Um clique, dois, três, vários. O homem colocou sua amante dentro de um
táxi e se despediu com um pequeno beijo nos lábios. Ele mal sabia que sua
recepção em casa não seria tão calorosa quanto aquela despedida. Pluguei a
câmera do meu notebook e descarreguei as fotos. Peguei meu celular e disquei o
último numero na discagem rápida.
-- Alô, senhora Peabody?
-- Sim.
Eu seria direta e rápida, não gostava de delongas com meus clientes. Eu
não tinha nada a ver com suas mentiras ou verdades. O que me importava era o
meu dinheiro.
-- É a Riley, sinto muito lhe incomodar nesse horário, senhora, mas eu
consegui as fotos e as noticias não são boas.
-- Tudo bem, eu já estava esperando sua ligação.
-- Vou mandá-las para o seu email.
-- OK.
Cliquei no botão ‘‘enviar’’ e permaneci silenciosa do outro lado da
linha. Escutei calada o soluço abafado da senhora Peabody. Suspirei. Malditos
homens, sempre uns canalhas!
-- Sinto muito.
Eu tentava não me envolver, mas era difícil não se compadecer com tais
situações.
-- Tudo bem, Riley. Vou fazer a transferência do restante do dinheiro em
sua conta nesse momento. Você me confirma se caiu?
-- Claro.
Outros longos segundos de espera enquanto a mulher, ainda tentando
manter a respiração firme, mexia no teclado.
-- Pronto.
Conferi minha conta. A transferência estava completa.

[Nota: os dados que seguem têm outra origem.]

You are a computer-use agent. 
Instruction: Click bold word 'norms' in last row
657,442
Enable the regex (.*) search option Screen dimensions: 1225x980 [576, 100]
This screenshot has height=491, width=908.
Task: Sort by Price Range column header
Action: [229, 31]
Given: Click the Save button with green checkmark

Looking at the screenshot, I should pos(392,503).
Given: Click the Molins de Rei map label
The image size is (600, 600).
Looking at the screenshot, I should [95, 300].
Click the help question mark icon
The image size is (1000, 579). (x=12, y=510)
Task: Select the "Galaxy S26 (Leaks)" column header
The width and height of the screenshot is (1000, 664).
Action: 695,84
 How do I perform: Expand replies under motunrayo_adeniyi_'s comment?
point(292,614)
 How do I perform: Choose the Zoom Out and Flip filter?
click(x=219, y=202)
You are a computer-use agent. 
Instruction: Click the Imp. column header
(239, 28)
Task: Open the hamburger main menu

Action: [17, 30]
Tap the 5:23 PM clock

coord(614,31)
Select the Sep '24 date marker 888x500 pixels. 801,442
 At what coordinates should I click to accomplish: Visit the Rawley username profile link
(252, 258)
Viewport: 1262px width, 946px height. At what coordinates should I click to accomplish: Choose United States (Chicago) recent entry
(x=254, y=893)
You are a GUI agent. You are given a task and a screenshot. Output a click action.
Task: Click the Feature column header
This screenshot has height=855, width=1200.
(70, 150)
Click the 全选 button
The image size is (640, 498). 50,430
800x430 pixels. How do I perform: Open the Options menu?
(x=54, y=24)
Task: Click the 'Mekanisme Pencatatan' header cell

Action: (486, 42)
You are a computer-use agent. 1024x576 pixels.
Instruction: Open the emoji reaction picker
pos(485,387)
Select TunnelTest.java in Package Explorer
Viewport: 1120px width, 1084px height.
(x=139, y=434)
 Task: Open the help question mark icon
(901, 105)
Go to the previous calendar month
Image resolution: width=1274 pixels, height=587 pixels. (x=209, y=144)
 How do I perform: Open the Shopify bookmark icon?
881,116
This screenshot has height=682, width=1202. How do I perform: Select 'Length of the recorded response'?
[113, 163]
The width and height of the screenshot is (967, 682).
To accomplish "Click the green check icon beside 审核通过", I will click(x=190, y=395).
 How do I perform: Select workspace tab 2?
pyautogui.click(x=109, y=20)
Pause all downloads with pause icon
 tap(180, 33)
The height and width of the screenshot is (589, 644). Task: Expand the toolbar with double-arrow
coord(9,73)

-- Obrigada, senhora. Adeus.
E desliguei rapidamente o telefone. Prefiro deixar minhas clientes
absortas em seus próprios pensamentos e dores. Não havia mais nada que eu
pudesse fazer a não ser torcer para que ela desse uma boa lição no filho da
mãe.
Deitei no banco e suspirei pesado. Mais um trabalho completo, mas eu
ainda não estava sossegada. Aquela maldita alface ainda me incomodava. Passei o
plástico por entre os dentes e pronto. Agora sim eu estava satisfeita.
Pensei em ligar o carro e ir embora, mas embora para onde? Para casa? Ainda
faltavam algumas horas para ‘‘o fim do meu turno’’ no ponto de táxi. Liguei o
carro e decidi procurar por um posto de gasolina.